Crandall's arguement about LHR access is also interesting - at this time only one UK carrier (BA) and two US carrieres (PA and TW) had LHR access. When UA and AA acquired the LHR rights from PA and TW respectively, the UK government negotiated an amendment to Bermuda II to allow a second UK carrier access from LHR to the USA, namely VS. Given that BA also had domestic and then European competition from LHR in the form of BD, it can't be said that the UK was that uncompetitve given the situation in a lot of other European countries prior to the single aviation market in 1992.
Quoting BAW217 (Reply 17): So now Europe is open to the American carriers, why isn't the US open to the European carriers? One flight a day between say LAX/SFO and HNL on BA or LH metel is not going to affect U.S. carriers and all the major alliances will just codeshare on any additional flights whilst updating thier ATI's to cover US internal flights.
The US, like almost all countries (with rare exceptions like the European single market for European carriers only), will never agree to cabotage. US carriers do not have cabotage rights within any European countries. They only have 5th freedom flights on international routes, just like European carriers have 5th freedom rights beyond the U.S., subject to haing the same rights from the 3rd country involved.
shankly From United Kingdom, joined Jan 2000, 1547 posts, RR: 1
Reply 22, posted (3 years 1 week 4 days 23 hours ago) and read 14585 times:
What an interesting historical perspective, more so in that there was absolutely no reference to some of the big issues which dominate civil transport today:
1. Low cost airlines as we know them now - SWA in US and Easy/Ryanair in Europe
2. The emergence of the Middle Eastern hub giants
3. Alliances, which effectively negate the need for the landing rights so hotly contested by AA and BA back then
4. The subsequent collapse of many of the European state airlines
Interestingly also saw only one Airbus in all those clips...The Dan Air A300
MaverickM11 From United States of America, joined Apr 2000, 17786 posts, RR: 46
Reply 23, posted (3 years 1 week 3 days 1 hour ago) and read 13357 times:
Quoting BAW217 (Reply 17):
So now Europe is open to the American carriers, why isn't the US open to the European carriers?
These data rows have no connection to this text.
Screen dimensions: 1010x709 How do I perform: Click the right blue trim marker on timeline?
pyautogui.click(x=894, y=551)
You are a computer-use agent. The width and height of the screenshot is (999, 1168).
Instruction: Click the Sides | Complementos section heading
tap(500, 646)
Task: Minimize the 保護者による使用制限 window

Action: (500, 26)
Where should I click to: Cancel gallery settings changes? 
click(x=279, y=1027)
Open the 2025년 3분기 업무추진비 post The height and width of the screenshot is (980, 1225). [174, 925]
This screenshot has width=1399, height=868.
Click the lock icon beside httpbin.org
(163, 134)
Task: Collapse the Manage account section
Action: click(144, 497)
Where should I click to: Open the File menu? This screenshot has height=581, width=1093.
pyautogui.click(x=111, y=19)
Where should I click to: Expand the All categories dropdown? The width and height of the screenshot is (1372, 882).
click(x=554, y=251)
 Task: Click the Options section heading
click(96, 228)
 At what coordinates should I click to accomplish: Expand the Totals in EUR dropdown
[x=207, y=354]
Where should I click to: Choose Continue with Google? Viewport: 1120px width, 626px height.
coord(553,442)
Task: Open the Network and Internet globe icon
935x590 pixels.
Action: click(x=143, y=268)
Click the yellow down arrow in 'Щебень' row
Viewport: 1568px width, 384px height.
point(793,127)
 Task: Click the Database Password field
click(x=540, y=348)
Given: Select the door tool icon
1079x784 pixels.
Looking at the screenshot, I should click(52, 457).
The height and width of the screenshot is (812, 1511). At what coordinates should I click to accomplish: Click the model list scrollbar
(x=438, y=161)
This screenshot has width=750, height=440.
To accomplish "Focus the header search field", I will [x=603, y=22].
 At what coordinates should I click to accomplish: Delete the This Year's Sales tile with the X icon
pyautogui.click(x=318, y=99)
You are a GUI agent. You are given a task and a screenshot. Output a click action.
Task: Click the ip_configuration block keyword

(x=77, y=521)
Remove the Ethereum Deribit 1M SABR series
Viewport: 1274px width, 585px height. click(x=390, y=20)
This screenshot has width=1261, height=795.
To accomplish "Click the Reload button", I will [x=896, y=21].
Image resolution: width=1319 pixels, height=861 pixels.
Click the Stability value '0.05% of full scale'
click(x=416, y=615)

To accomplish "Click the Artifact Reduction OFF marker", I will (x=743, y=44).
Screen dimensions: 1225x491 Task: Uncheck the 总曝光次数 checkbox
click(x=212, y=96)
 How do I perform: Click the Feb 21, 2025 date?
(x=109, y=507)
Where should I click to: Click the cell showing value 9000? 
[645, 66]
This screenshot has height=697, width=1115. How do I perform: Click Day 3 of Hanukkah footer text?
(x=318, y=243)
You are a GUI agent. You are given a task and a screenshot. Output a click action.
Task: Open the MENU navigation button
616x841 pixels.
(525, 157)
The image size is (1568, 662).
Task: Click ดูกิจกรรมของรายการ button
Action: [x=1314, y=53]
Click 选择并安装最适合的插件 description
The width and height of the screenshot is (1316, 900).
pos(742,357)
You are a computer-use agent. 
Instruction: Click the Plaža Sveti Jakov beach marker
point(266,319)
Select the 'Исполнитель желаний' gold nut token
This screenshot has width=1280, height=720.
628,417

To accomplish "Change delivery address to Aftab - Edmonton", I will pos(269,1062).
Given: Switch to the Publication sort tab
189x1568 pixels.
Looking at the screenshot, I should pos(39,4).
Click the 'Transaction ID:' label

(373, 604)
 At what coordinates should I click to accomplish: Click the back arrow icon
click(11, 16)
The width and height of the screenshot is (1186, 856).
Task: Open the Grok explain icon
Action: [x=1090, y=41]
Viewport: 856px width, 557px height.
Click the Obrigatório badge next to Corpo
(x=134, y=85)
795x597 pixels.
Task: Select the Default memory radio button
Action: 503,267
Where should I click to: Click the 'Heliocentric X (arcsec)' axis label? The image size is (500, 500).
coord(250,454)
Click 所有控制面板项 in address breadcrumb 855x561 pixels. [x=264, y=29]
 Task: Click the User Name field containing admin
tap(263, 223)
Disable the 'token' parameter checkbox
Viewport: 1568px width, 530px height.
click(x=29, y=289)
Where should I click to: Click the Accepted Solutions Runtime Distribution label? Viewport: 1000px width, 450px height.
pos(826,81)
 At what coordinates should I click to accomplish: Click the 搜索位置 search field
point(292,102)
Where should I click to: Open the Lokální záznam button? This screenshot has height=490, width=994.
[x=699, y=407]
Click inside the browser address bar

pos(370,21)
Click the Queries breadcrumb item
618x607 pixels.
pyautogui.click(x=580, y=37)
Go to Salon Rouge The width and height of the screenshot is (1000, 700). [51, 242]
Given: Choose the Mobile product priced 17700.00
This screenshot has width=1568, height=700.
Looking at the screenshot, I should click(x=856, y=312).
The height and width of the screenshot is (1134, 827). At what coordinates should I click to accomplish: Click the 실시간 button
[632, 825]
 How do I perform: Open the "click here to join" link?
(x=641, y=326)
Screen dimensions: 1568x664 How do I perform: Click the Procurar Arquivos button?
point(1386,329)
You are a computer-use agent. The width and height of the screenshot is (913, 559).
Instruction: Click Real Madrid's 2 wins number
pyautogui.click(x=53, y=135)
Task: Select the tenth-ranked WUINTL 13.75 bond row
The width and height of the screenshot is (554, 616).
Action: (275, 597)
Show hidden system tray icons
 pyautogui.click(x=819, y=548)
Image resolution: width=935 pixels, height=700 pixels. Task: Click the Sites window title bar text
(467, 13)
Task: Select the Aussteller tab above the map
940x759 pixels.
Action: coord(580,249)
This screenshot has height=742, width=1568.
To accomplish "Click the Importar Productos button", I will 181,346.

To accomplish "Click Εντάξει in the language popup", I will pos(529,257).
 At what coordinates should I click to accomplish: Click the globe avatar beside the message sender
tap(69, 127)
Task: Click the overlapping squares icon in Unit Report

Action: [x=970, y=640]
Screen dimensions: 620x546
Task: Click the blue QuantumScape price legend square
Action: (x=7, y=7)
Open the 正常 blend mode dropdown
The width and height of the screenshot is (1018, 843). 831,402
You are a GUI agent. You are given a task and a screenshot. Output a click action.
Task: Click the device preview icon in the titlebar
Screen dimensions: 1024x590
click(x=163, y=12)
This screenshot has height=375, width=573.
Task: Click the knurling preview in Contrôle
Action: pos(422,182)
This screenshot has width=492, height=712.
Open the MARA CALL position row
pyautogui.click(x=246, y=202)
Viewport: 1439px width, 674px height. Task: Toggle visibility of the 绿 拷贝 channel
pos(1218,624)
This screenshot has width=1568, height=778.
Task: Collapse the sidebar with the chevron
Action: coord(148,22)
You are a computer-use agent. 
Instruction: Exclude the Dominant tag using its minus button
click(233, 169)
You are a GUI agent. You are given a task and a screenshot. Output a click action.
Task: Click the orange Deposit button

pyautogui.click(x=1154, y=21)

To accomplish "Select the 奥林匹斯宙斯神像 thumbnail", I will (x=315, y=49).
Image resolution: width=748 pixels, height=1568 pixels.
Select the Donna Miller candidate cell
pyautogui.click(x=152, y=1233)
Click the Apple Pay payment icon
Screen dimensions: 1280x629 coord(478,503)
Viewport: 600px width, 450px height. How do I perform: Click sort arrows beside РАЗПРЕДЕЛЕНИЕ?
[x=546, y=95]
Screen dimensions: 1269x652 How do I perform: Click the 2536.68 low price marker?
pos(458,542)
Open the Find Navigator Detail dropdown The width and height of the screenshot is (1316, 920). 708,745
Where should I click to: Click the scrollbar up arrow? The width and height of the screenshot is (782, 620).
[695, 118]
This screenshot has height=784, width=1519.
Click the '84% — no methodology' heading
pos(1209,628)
Quoting Viscount724 (Reply 20): The US, like almost all countries (with rare exceptions like the European single market for European carriers only), will never agree to cabotage
I will never understand why EU carriers want access to the domestic market. It's like a cancer patient wanting more cancer. EU carriers would get absolutely annihilated in the US--0they're a solid decade behind the US carriers in terms of deregulation.
Quoting someone83 (Reply 19): American carriers doesn't have any more access to Europe than vice verca. Neither can fly within the other continent
US carriers can and (rarely) do fly within Europe, but the results are so dreadful that tags are avoided as often as possible. Why would the EU want that?